Limitations and future directions
- The study is confined to Chinese equities; cross‑market generalization (e.g., U.S., European, crypto) remains untested.
- “Investor knowledge representations” are introduced conceptually but lack a formal quantitative definition; future work could integrate behavioral‑economics surveys or social‑media sentiment to ground these representations.
- Transaction costs and slippage are modeled simplistically; incorporating more sophisticated market‑impact models would provide a more accurate assessment of practical profitability.
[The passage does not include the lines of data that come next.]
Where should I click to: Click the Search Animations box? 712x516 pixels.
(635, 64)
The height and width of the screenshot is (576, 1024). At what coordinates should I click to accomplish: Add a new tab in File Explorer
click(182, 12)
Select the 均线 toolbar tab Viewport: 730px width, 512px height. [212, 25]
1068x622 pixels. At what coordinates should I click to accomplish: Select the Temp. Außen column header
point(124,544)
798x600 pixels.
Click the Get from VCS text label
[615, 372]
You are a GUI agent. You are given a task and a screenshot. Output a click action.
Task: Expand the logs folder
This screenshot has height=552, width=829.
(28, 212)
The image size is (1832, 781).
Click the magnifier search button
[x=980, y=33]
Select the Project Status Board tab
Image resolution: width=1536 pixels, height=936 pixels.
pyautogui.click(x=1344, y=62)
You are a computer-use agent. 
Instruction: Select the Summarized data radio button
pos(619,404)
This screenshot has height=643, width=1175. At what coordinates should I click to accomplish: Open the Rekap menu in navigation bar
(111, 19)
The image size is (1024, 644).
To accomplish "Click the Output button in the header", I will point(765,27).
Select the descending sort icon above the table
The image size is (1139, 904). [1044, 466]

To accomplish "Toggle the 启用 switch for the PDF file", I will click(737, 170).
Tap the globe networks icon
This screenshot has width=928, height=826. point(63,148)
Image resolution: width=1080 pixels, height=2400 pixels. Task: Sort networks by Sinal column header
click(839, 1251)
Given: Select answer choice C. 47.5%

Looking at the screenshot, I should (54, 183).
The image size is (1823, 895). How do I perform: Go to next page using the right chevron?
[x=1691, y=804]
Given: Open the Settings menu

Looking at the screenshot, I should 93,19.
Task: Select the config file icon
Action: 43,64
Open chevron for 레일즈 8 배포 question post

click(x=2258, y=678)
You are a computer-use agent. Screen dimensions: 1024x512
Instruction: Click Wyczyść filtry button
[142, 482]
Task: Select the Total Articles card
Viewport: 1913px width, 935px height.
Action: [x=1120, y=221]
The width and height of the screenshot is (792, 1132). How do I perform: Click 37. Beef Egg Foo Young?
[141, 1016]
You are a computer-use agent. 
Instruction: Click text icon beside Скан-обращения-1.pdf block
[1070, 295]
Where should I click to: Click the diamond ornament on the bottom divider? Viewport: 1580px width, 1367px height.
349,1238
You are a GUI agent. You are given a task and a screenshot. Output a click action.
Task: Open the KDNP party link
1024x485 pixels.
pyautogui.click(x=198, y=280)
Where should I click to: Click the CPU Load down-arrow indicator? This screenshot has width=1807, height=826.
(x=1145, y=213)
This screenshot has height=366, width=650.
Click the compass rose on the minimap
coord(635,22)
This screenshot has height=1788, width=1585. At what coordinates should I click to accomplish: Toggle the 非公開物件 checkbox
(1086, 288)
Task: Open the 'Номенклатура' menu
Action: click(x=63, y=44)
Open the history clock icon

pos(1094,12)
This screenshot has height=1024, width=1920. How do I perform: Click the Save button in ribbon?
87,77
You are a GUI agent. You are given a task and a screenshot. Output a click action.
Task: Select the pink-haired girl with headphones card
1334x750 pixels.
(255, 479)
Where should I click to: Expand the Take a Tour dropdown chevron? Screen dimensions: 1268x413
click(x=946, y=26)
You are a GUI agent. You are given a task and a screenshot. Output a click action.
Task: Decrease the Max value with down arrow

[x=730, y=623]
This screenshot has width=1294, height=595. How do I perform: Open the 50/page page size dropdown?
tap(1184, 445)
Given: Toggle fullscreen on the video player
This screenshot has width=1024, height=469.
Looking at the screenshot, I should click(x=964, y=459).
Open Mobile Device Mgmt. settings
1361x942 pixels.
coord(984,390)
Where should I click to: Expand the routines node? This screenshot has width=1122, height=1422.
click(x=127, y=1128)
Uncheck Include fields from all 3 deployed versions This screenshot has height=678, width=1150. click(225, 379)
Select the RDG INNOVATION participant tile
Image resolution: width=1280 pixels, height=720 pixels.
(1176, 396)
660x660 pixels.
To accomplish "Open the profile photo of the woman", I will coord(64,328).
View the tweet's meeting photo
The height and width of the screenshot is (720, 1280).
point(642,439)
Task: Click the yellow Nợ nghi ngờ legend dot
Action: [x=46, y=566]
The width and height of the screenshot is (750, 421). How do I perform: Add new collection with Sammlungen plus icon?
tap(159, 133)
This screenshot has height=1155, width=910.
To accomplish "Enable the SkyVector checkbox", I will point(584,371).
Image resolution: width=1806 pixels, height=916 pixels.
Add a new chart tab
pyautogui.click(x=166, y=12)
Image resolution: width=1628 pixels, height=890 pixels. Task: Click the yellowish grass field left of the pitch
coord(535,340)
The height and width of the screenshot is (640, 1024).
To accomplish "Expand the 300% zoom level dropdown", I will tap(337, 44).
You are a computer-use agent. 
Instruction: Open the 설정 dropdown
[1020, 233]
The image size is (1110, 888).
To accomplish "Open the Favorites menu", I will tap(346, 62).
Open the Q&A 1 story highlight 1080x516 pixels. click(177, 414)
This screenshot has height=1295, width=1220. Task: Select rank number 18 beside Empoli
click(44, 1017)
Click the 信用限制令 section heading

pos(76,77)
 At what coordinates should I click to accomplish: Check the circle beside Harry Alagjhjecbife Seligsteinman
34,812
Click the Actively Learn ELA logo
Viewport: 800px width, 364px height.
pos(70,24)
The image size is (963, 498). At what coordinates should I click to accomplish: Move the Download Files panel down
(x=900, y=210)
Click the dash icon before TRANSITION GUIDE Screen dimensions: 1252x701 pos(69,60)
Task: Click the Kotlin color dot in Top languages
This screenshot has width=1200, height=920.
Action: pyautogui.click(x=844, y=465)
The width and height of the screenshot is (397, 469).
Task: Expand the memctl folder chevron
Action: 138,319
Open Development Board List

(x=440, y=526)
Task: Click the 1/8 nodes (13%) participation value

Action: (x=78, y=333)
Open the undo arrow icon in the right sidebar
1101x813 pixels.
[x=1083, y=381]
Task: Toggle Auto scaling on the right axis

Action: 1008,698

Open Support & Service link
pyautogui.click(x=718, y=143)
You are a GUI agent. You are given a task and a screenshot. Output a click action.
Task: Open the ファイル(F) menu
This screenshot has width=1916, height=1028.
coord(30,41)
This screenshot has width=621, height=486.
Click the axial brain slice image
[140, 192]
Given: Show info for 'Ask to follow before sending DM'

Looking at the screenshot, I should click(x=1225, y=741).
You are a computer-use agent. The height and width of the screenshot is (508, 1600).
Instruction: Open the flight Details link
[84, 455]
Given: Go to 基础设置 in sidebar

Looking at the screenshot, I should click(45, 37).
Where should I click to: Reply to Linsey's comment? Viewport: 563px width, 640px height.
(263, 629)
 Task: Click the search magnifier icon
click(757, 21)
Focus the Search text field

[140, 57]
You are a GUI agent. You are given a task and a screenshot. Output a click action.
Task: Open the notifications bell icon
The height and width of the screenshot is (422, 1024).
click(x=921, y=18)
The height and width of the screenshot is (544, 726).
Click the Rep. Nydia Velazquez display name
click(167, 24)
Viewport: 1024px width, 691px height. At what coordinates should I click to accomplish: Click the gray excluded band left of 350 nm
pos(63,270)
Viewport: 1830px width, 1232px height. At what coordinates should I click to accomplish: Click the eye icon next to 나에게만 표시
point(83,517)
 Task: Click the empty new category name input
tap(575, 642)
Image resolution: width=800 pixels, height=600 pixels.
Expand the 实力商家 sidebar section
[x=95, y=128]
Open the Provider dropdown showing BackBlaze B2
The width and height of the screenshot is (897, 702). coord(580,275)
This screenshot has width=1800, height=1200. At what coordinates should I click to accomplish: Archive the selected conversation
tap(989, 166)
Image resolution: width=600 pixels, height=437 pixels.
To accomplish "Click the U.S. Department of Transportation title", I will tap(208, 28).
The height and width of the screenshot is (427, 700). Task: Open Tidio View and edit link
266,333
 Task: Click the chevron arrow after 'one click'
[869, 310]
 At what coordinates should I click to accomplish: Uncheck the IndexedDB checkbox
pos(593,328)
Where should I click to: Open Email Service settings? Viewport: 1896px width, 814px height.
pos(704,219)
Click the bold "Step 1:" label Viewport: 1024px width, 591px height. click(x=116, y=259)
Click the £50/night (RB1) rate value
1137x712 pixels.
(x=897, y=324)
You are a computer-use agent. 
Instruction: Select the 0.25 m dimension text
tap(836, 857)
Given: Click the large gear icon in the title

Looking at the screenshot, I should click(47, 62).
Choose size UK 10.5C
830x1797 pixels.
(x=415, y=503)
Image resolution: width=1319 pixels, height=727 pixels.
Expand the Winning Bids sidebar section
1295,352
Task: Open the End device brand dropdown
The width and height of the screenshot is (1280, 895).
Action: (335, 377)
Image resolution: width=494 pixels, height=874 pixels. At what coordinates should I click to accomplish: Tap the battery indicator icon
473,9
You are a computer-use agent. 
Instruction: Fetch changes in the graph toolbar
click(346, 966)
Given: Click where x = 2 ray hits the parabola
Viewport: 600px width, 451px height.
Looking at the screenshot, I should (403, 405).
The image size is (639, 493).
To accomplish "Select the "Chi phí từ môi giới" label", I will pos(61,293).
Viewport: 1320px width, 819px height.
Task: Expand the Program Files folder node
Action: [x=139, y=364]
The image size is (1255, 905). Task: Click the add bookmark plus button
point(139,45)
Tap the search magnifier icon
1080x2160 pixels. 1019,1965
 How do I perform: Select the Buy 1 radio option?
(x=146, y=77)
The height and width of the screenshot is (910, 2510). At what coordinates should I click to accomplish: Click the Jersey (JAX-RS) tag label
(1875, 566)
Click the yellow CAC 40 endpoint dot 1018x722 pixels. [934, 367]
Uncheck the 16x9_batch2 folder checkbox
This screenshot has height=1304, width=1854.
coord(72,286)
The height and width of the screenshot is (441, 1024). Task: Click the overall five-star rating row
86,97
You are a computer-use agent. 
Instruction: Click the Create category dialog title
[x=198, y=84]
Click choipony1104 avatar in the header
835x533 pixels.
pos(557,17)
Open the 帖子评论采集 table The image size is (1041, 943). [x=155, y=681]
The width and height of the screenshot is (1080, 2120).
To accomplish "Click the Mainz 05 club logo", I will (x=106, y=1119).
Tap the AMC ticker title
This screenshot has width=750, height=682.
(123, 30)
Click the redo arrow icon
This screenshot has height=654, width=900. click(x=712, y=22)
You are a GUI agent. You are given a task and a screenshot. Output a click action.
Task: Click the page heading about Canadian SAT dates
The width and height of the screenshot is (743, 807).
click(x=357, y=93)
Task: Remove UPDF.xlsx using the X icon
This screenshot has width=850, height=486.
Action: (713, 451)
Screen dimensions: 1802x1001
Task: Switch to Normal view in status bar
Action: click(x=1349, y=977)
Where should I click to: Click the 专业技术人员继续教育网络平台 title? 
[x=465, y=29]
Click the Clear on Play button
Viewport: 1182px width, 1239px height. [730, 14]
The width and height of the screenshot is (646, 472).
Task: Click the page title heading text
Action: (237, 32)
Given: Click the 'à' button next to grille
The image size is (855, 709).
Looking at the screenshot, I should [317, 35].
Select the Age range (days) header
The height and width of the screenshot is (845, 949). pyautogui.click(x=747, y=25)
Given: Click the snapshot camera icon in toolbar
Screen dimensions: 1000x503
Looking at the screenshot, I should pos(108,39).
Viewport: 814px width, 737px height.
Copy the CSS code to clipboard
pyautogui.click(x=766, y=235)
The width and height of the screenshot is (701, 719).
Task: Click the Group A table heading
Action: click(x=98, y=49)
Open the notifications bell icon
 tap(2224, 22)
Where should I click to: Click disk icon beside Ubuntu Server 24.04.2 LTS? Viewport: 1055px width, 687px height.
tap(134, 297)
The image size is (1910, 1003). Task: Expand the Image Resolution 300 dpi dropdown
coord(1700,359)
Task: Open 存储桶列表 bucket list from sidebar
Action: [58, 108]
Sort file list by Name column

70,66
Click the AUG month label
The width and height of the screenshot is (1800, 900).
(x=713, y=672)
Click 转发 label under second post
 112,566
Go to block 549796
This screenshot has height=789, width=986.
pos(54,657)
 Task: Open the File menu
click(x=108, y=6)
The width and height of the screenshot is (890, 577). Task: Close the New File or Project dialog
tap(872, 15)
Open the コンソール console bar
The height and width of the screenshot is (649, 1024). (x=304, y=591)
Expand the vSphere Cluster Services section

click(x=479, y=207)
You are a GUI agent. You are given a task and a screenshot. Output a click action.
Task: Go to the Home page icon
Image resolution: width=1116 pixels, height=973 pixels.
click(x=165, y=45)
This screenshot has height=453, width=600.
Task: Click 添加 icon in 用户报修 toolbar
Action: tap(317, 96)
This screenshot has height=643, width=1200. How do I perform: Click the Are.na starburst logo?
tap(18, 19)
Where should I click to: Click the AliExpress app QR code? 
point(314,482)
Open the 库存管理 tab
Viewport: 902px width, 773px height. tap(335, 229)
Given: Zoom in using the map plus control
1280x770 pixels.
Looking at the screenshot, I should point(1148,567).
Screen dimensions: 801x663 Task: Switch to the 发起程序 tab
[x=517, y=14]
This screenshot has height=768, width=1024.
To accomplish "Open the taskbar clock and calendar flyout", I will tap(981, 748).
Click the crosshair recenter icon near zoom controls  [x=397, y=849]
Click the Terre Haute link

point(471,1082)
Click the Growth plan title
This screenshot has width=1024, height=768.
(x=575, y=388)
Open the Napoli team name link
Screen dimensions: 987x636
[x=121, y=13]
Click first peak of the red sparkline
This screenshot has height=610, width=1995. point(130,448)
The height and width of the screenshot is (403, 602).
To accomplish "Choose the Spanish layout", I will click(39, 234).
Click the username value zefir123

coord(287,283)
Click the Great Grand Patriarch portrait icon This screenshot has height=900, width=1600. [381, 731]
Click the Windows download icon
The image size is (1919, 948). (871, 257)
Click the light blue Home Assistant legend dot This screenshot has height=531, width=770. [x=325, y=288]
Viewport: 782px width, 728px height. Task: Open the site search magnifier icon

- The meta‑learner’s hyper‑parameters are tuned on the same data used for evaluation, which may affect reproducibility. A nested validation scheme could mitigate this risk.
Potential extensions include (i) expanding the source pool to macro‑economic indicators and alternative data (e.g., satellite imagery), (ii) employing reinforcement learning to jointly optimize prediction and portfolio allocation, and (iii) developing a hierarchical meta‑learning framework that not only selects a classifier but also adapts its internal architecture on the fly.
In summary, the paper presents a novel, investor‑aware dynamic stacking ensemble that effectively fuses multi‑source financial data, adapts to changing market conditions, and delivers measurable improvements in both predictive accuracy and simulated trading performance.